今、出ている震災まがいの悪質商法というのは、一番の被災地ではないところで消費者をだますようなたぐいのものだろうと思います。ですから、被災地において必要なのは、消費者行政、消費者相談だけを再建するのではなくて、自治体自身がもう行政機能がなくなってしまっているのをどういうふうに再建していくか。そういう中で消費者行政の部分についてもどう再建するかということになってくるので、重要性の順序から行くと、先ず消費者行政ということにはならないだろうと思います。

(問) おっしゃることはわかるのですが、何となく生活相談そのものが求められていて、消費者庁も判断に迷っているのかもしれないのですが、多重債務を昔と違って消費者の現場で多重債務を扱ってきていると。まさに生活そのもので困っている人たちばかりなわけですね。その辺を広く今後とらえていく必要がある。住宅ローンの問題をどうするかとか、その辺は金融庁任せ、経産省任せでいいのかというような気がすごくしていて、その辺を本当に切り捨てて、消費生活相談ではありませんと言っていいのでしょうかという気はしています。

(答) これから再建の過程の中で、そういう問題は増えてくるだろうと思います。生活再建の過程において、従来のローンを返済できなくなる。あるいは新たに生活するために資金を借り入れざるを得なくなる。貸してくれるところがない、どうしてくれるのだ。あるいは高利貸ししか貸してくれない。借りたところ、取り立てが厳しくなって、生活が一層破綻する。そういう問題はこれからどんどん出てくるだろうと思いますから、当然一定の対応はしていかなければならないだろうと思います。ただ、すべての住民の悩みを消費生活センターで賄えるのかというと、それはなかなか難しいだろう。もっと自治体全体が住民の生活再建のためにどういうことができるのだろうという観点からアプローチしていかなければならない。消費者行政だけがカバーできる問題ではないと思います。

(問) 確認です。先ほど消費者委員会の一番最後で委員長がまとめられた、今回の大震災に対しての消費者委員会としてのこれからの在り方。これは委員の方々からいろいろと御意見が出て、個人的な思いもすごくあると。消費者委員会としての在り方としてどうするかということを、今後のアクションも含めた中でどうするかということを話し合っていくとおっしゃったと思いますが、そういうまとめ方でいいでしょうか。

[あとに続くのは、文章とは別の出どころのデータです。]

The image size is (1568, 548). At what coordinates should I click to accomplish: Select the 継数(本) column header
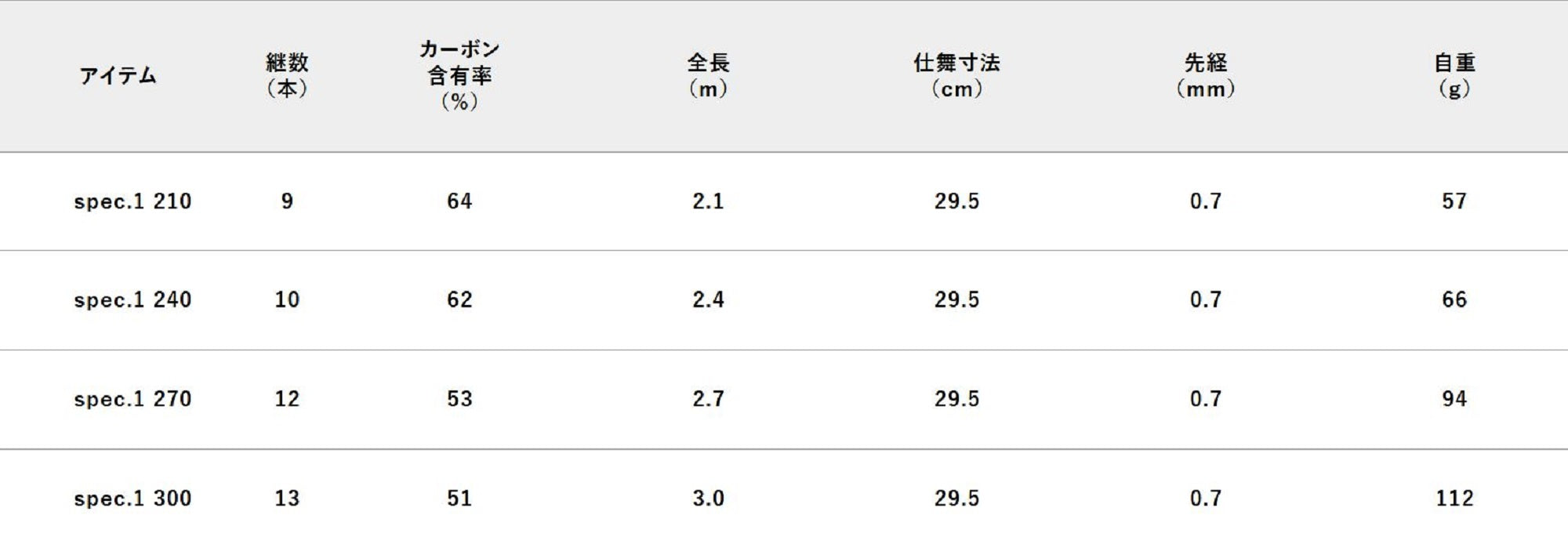[x=287, y=75]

(答) 話し合いということの意味は、我々はみんな生活者だから意見があるわけです。今回の災害と原子力被害に対してはみんなそれぞれ意見があるわけです。それを話し合うことはいいのですが、それを話し合うことと消費者委員会として何をやるかということは、多分別の問題だろうと思います。消費者委員会の与えられたミッションとして、こういう事態において何をする権限があり、何をするのが求められているのかということであって、有識者として何か意見を言えという次元の話ではないと思います。消費者問題について、意識の高い人が集まって何かを言うのは自由です。ただ、今回の大災害は消費者問題の枠を外れているという部分がかなりあります。地震は消費者問題とは別のものだと。放射能災害そのものも消費者問題とは別のものと整理されています。ただ、食品の放射能汚染等になってくれば消費者問題です。

(問) その後、原事務局長の方から委員会の打ち合わせの概要として資料が付いているということで、我々は最初にこれを見たときに、当面の消費者委員会の運営についてだけしか書いていないもので、一体全体、何を打ち合わせされていたのかということが当初わらなかったのです。大震災のことについて委員会の中でも意見交換をし合ったということで、これは大震災のことと言っているわけではないのですが、つまりここで意見として出てきていたことは、消費者委員会に対して、どんな意見がまず外部からいろいろ来ているのか。その項目だけでも公表してほしいとか、委員会打合せについて、開いたということだけではなくて、一方ではいろいろと書いてあるところもありますので、そういうことをもう少し公開されたらいいのではないかと思います。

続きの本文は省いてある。